British firms linked to human rights abuses overseas
Hundreds of British companies operating abroad may be implicated in various human rights abuses such as forced labor, beatings and environmental damage, a report warns.
The report by the international NGO, the Business and Human Rights Resource Centre on Wednesday said 303 UK-based companies have been contacted by its representatives about allegations of human rights abuses since 2005, with the majority of accusations reported in the Global South.
According to the report, British firms operating within the extractive industry, such as mining and oil and gas, require particularly “urgent attention,” as “these companies are often implicated in some of the most egregious allegations of human rights abuses including displacements, killings, and large-scale pollution.”
Among the reported cases are the British firm Glencore’s conduct in the Democratic Republic of the Congo, where it extracts copper and cobalt among other minerals. Last year, the company was accused of contaminating local communities’ water supplies and forcing child labor. The firm was also linked to brutal beatings and killings by police. Glencore has denied the allegations.
This file photo shows a polluted area near a copper plant in Luilu, the Democratic Republic of Congo.

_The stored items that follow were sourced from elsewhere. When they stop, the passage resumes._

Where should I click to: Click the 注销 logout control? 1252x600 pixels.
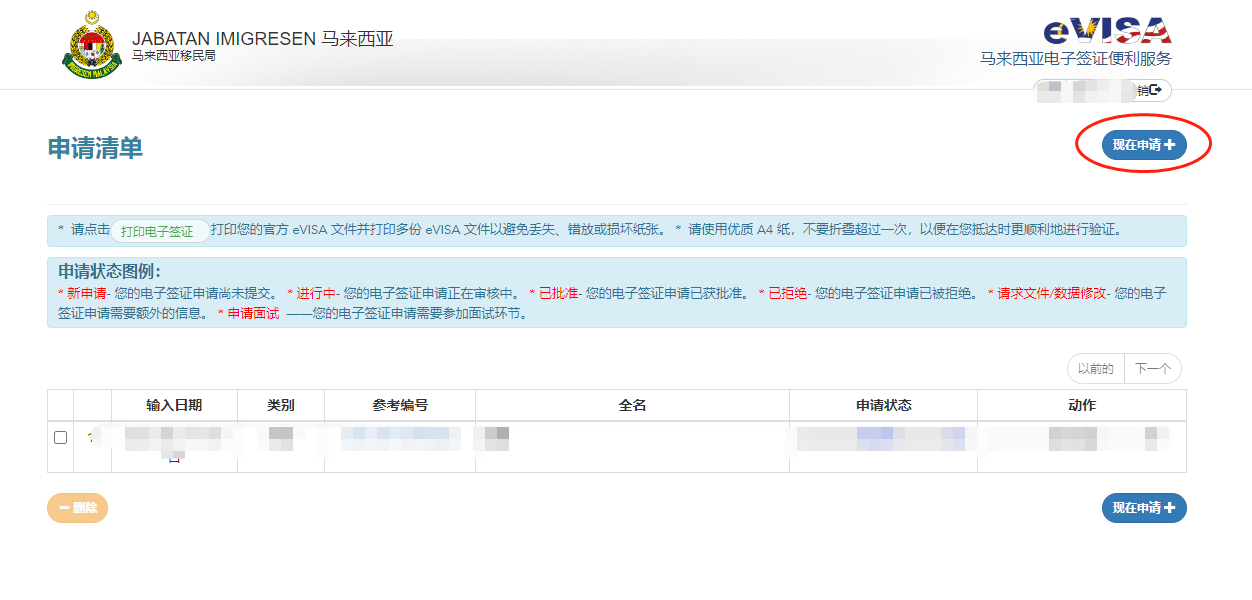coord(1145,89)
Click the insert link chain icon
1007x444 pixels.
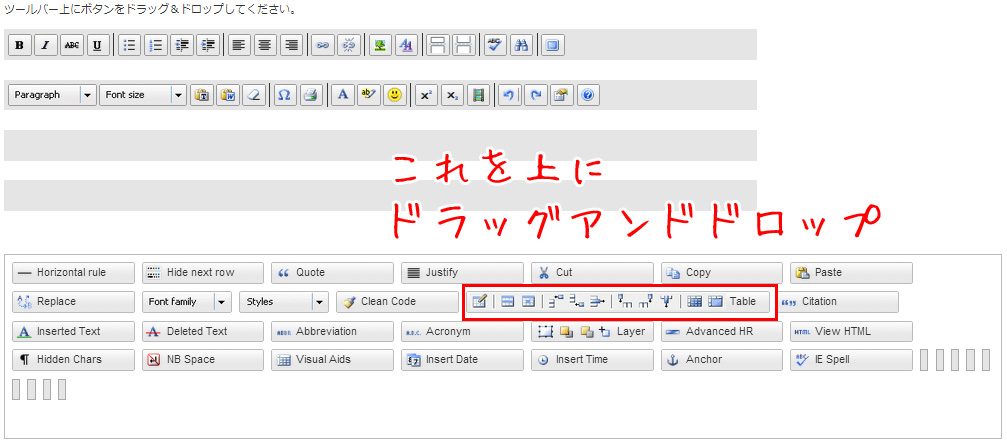coord(322,45)
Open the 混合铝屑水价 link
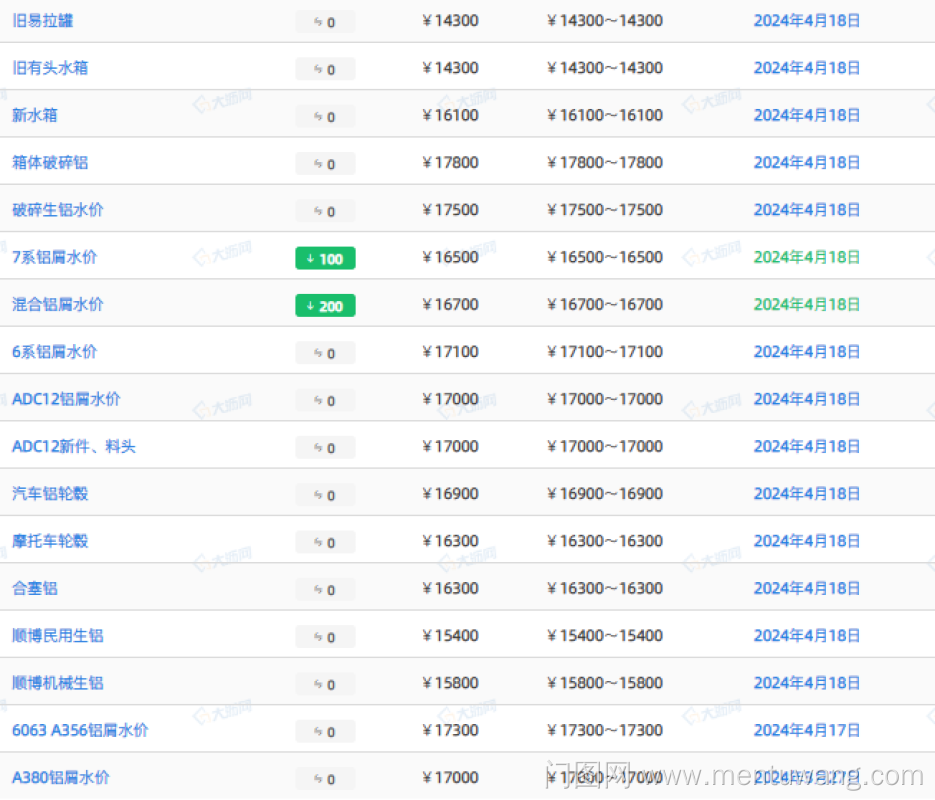Viewport: 935px width, 800px height. 57,304
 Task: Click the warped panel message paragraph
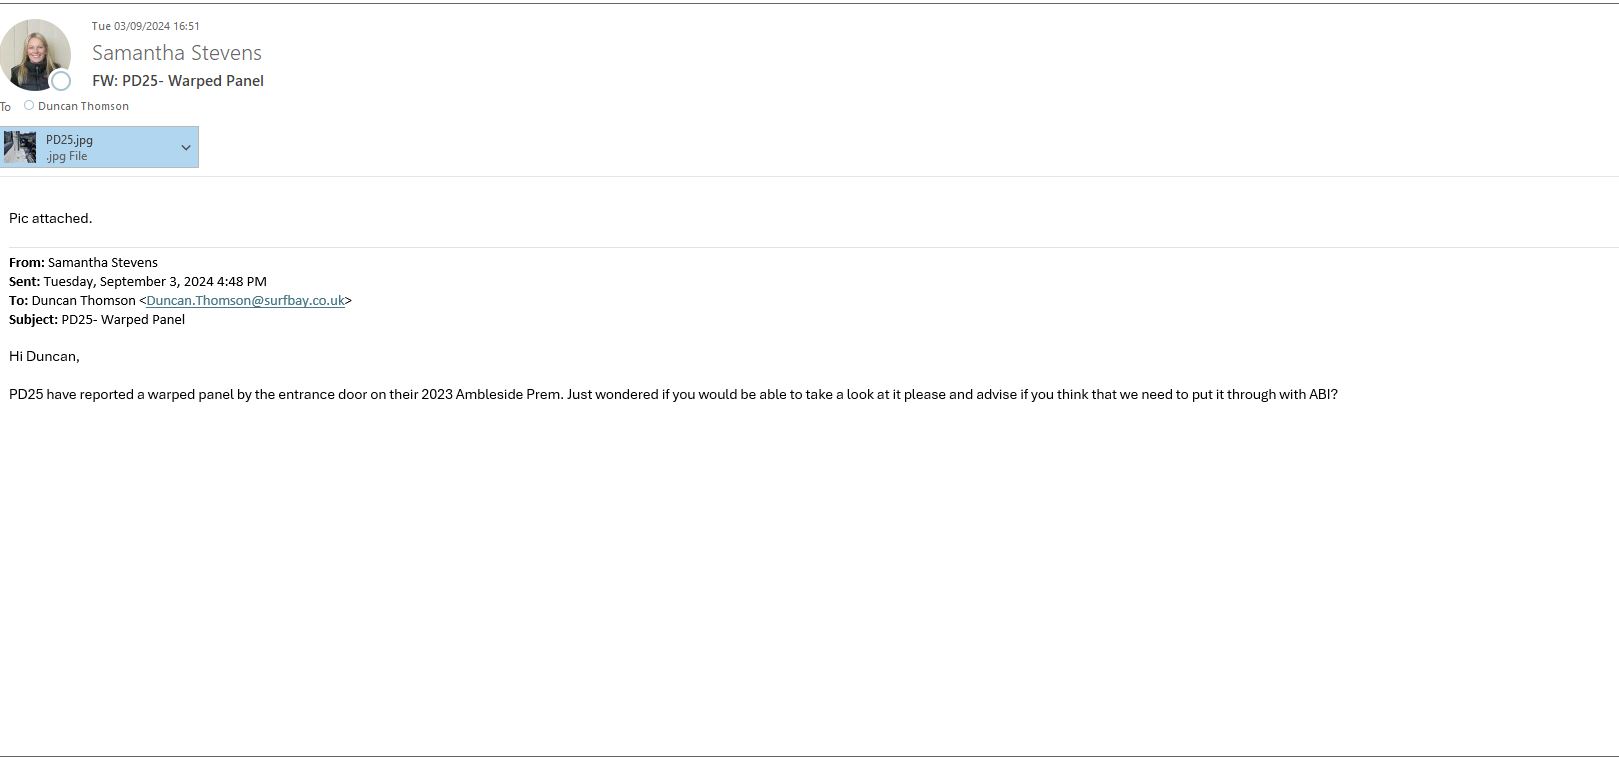673,394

This is while British firms in the fashion industry have been accused of labor rights abuses, such as “forced labor, union busting, poverty wages, and workplace deaths – like the Rana Plaza factory collapse (in Bangladesh) that took the lives of 1,129 workers in 2013.”

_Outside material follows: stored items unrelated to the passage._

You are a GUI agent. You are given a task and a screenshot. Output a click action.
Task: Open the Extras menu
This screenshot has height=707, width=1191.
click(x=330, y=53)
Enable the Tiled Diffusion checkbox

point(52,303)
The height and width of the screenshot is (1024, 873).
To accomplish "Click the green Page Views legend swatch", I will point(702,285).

Phil Bloomer, director of the Resource Centre, stated that British businesses have a great impact upon communities internationally and the companies should not be “implicated in everything from poverty wages to beatings and killings.”

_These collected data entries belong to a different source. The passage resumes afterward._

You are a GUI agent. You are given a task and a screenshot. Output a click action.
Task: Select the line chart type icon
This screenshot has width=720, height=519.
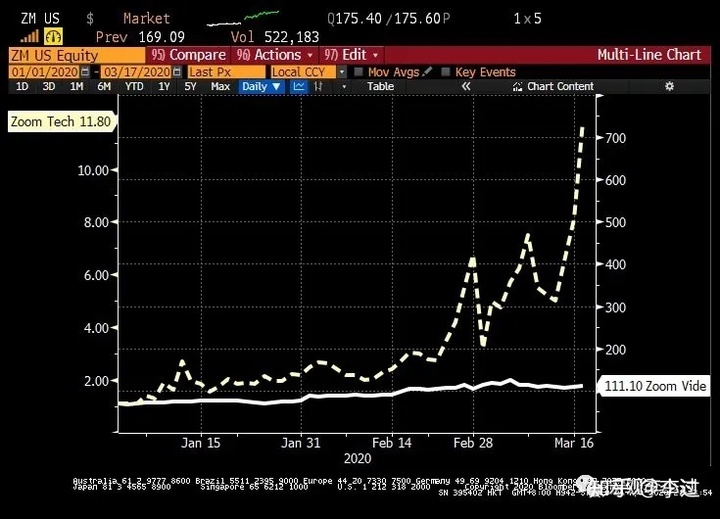[x=299, y=87]
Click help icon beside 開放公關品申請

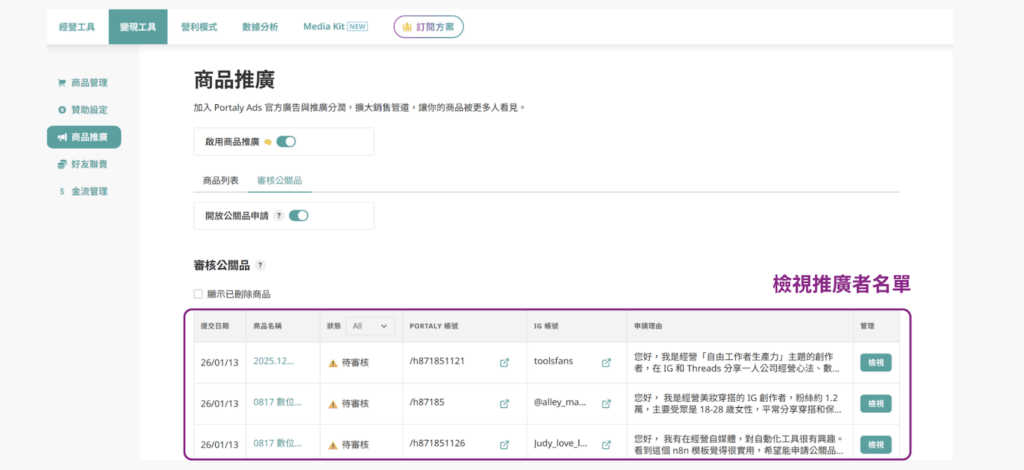(279, 215)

The center warned that victims of British “corporate abuse” face diminished access to justice, especially since Prime Minister David Cameron’s coalition government introduced in 2012 the Legal Aid, Sentencing and Punishment of Offenders Act. When the legislation came into force, people were not entitled to taxpayer-funded legal aid, and instead, they have to fund their own legal advice, seek help from a charity or represent themselves.
The NGO called on the next British government, due to be installed after the May general election, to “encourage and push companies to respect human rights and ensure abuses do not go unpunished.”